Telecoms should have known better than to believe in all the dot-com hype of demand. But they bought into it. Will there be demand in the future for the scale of the network built by Global Crossing? "It really is up to the consumers," Meyer said. "It depends on whether people accept the price points for the services that use such capacity. But market forces have yet to come to the point where you'll see such a demand uptick."

McCue believes the industry has some tough times ahead. "A number of well-known firms are not going to survive as they currently are, because there is a lot of supply chasing too little revenue, taking into account demand and declining prices," he said. "Some wire-based competitive local exchange carriers (CLECs) out there can't do what they promised to do when they took on debt.

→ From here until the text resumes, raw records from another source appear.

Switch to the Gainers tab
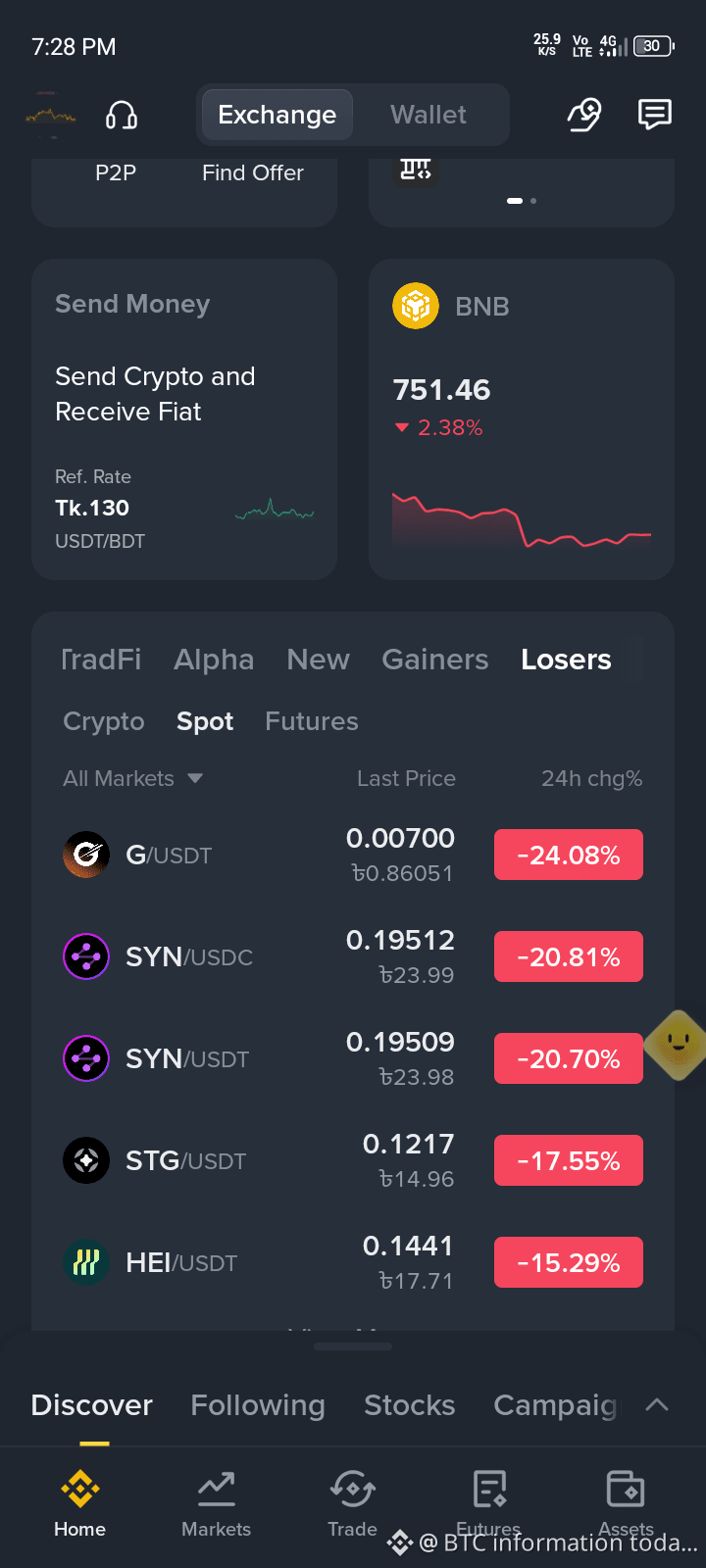 coord(434,660)
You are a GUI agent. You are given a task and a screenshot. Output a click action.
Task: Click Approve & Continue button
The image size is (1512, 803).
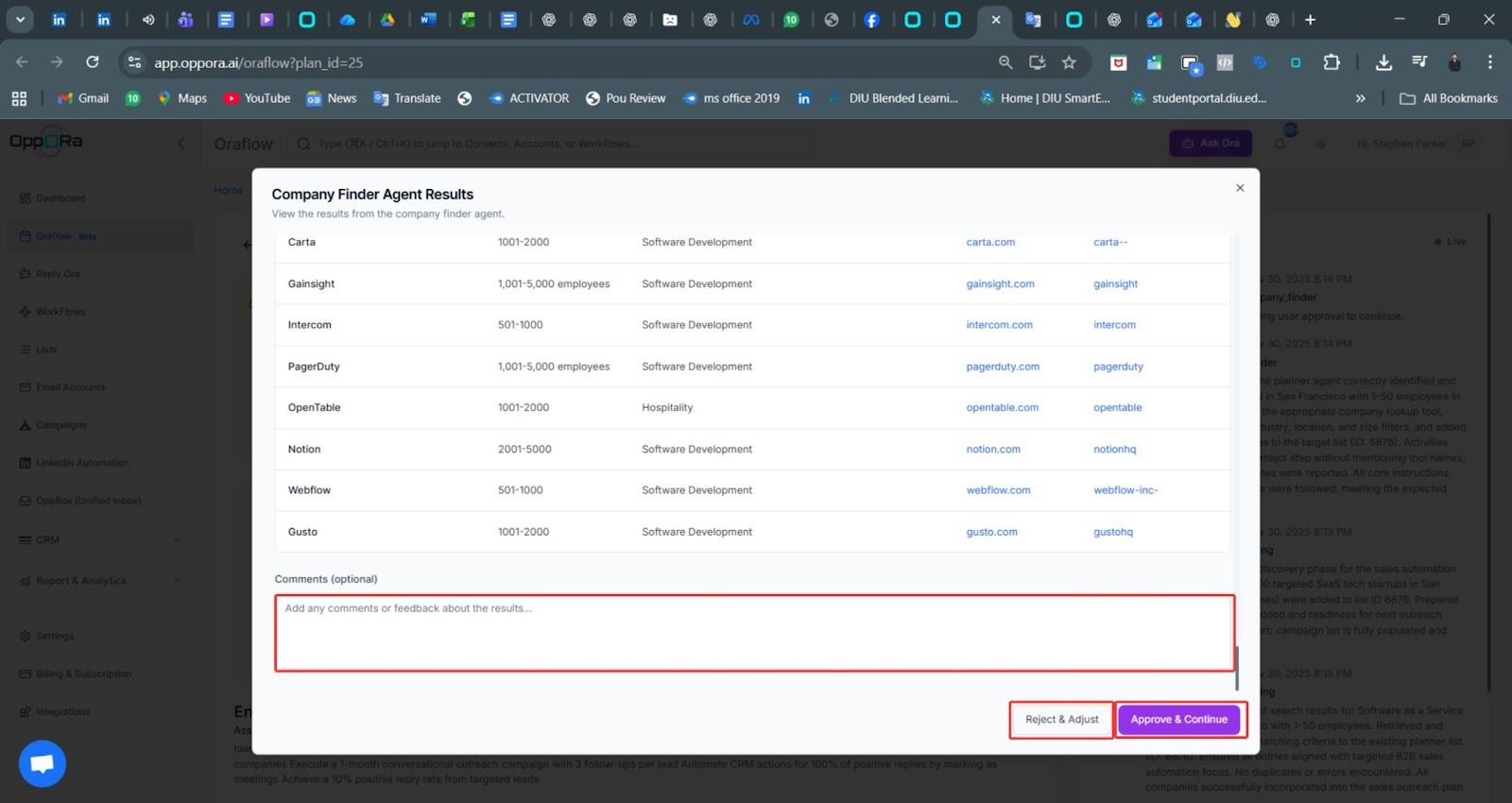tap(1178, 720)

They can't sell their assets to anyone else because they overvalued them to borrow more money in the first place, capitalizing labor and things that aren't really hard assets.

"Some CLECs might actually have covenants requiring them to pay money to their debt holders to cover shortfalls between sales prices and the valuations established to borrow," he added. "That house of cards is unsustainable and is a recipe for a downward spiral for some of them."

When it shakes out, "probably over the next 12 months," McCue projects that "somebody is going to be able to own local, long-distance, international and Internet transport assets for pennies on the investment dollar; there will be a consolidation, and then the market will right itself. But there will be a whole new crop of investors that make out there."

The dark horse in the telecom race, of course, is the growing use of wireless technology. "Unlike Europe and other parts of the world, the U.S. has long been fixated on landlines. But eventually, wireless certainly has the potential to surpass landline usage," Meyer said. "One could imagine that in 10 years, everyone will have a third-generation (3G) wireless phone, and the whole infrastructure will revolve around these fancy devices."

McCue has a similar take on the issue. "I am more and more impressed with the future impact of wireless. It is expensive to remain a player in that niche, however, and there are going to be two or three more technology upgrades before any of these players know what market share they'll end up with," he said. "The recent calling plans suggest that there will be increasing cross-elasticity effects on the long-distance and wired local businesses. It may not pay to be the sixth competitor in a market--but maybe a national player can do OK as the third or fourth."